──────── Data excerpts

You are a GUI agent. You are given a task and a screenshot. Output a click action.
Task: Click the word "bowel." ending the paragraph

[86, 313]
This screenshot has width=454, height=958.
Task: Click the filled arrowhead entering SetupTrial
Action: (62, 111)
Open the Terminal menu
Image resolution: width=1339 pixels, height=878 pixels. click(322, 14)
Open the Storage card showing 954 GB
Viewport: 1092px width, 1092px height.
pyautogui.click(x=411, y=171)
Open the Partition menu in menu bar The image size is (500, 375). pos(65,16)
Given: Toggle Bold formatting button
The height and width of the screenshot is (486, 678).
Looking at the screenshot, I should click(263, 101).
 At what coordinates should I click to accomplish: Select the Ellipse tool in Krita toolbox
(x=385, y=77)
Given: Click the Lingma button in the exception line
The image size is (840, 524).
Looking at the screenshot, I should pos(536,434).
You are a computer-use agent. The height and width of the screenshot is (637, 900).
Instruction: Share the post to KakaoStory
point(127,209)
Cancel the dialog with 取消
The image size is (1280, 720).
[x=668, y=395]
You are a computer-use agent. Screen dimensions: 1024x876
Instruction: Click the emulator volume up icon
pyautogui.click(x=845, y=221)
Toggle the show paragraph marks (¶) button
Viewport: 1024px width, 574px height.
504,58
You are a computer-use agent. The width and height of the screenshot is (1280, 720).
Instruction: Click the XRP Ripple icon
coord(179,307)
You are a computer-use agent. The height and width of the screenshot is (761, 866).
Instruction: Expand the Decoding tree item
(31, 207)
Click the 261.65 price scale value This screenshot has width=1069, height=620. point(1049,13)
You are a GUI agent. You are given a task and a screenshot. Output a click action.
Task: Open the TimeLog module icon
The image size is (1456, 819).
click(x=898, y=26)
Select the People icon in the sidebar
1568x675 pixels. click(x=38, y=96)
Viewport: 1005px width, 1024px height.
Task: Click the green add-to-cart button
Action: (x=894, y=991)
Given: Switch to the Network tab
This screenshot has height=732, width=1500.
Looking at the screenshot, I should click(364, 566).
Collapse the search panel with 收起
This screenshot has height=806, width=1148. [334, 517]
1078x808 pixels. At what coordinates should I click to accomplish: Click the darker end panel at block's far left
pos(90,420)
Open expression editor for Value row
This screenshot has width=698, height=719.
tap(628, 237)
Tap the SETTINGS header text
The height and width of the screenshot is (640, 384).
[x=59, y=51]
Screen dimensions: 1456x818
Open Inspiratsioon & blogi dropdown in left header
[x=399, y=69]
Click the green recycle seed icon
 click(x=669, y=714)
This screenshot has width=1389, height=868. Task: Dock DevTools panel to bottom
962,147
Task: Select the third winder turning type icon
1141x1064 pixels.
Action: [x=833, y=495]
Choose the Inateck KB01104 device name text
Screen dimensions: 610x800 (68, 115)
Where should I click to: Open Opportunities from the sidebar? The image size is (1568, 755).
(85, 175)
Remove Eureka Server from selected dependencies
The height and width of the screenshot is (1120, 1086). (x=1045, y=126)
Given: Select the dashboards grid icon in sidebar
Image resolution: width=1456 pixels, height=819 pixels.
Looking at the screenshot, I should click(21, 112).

────────────────

■ Set exercise:
Output every line of the listing above as a Markdown table with two columns, "Row" for the row number and "Text" for the line itself, leaving out blank lines.

■ Response to this task:
| Row | Text |
|---|---|
| 1 | You are a GUI agent. You are given a task and a screenshot. Output a click action. |
| 2 | Task: Click the word "bowel." ending the paragraph |
| 3 | [86, 313] |
| 4 | This screenshot has width=454, height=958. |
| 5 | Task: Click the filled arrowhead entering SetupTrial |
| 6 | Action: (62, 111) |
| 7 | Open the Terminal menu |
| 8 | Image resolution: width=1339 pixels, height=878 pixels. click(322, 14) |
| 9 | Open the Storage card showing 954 GB |
| 10 | Viewport: 1092px width, 1092px height. |
| 11 | pyautogui.click(x=411, y=171) |
| 12 | Open the Partition menu in menu bar The image size is (500, 375). pos(65,16) |
| 13 | Given: Toggle Bold formatting button |
| 14 | The height and width of the screenshot is (486, 678). |
| 15 | Looking at the screenshot, I should click(263, 101). |
| 16 |  At what coordinates should I click to accomplish: Select the Ellipse tool in Krita toolbox |
| 17 | (x=385, y=77) |
| 18 | Given: Click the Lingma button in the exception line |
| 19 | The image size is (840, 524). |
| 20 | Looking at the screenshot, I should pos(536,434). |
| 21 | You are a computer-use agent. The height and width of the screenshot is (637, 900). |
| 22 | Instruction: Share the post to KakaoStory |
| 23 | point(127,209) |
| 24 | Cancel the dialog with 取消 |
| 25 | The image size is (1280, 720). |
| 26 | [x=668, y=395] |
| 27 | You are a computer-use agent. Screen dimensions: 1024x876 |
| 28 | Instruction: Click the emulator volume up icon |
| 29 | pyautogui.click(x=845, y=221) |
| 30 | Toggle the show paragraph marks (¶) button |
| 31 | Viewport: 1024px width, 574px height. |
| 32 | 504,58 |
| 33 | You are a computer-use agent. The width and height of the screenshot is (1280, 720). |
| 34 | Instruction: Click the XRP Ripple icon |
| 35 | coord(179,307) |
| 36 | You are a computer-use agent. The height and width of the screenshot is (761, 866). |
| 37 | Instruction: Expand the Decoding tree item |
| 38 | (31, 207) |
| 39 | Click the 261.65 price scale value This screenshot has width=1069, height=620. point(1049,13) |
| 40 | You are a GUI agent. You are given a task and a screenshot. Output a click action. |
| 41 | Task: Open the TimeLog module icon |
| 42 | The image size is (1456, 819). |
| 43 | click(x=898, y=26) |
| 44 | Select the People icon in the sidebar |
| 45 | 1568x675 pixels. click(x=38, y=96) |
| 46 | Viewport: 1005px width, 1024px height. |
| 47 | Task: Click the green add-to-cart button |
| 48 | Action: (x=894, y=991) |
| 49 | Given: Switch to the Network tab |
| 50 | This screenshot has height=732, width=1500. |
| 51 | Looking at the screenshot, I should click(364, 566). |
| 52 | Collapse the search panel with 收起 |
| 53 | This screenshot has height=806, width=1148. [334, 517] |
| 54 | 1078x808 pixels. At what coordinates should I click to accomplish: Click the darker end panel at block's far left |
| 55 | pos(90,420) |
| 56 | Open expression editor for Value row |
| 57 | This screenshot has width=698, height=719. |
| 58 | tap(628, 237) |
| 59 | Tap the SETTINGS header text |
| 60 | The height and width of the screenshot is (640, 384). |
| 61 | [x=59, y=51] |
| 62 | Screen dimensions: 1456x818 |
| 63 | Open Inspiratsioon & blogi dropdown in left header |
| 64 | [x=399, y=69] |
| 65 | Click the green recycle seed icon |
| 66 |  click(x=669, y=714) |
| 67 | This screenshot has width=1389, height=868. Task: Dock DevTools panel to bottom |
| 68 | 962,147 |
| 69 | Task: Select the third winder turning type icon |
| 70 | 1141x1064 pixels. |
| 71 | Action: [x=833, y=495] |
| 72 | Choose the Inateck KB01104 device name text |
| 73 | Screen dimensions: 610x800 (68, 115) |
| 74 | Where should I click to: Open Opportunities from the sidebar? The image size is (1568, 755). |
| 75 | (85, 175) |
| 76 | Remove Eureka Server from selected dependencies |
| 77 | The height and width of the screenshot is (1120, 1086). (x=1045, y=126) |
| 78 | Given: Select the dashboards grid icon in sidebar |
| 79 | Image resolution: width=1456 pixels, height=819 pixels. |
| 80 | Looking at the screenshot, I should click(21, 112). |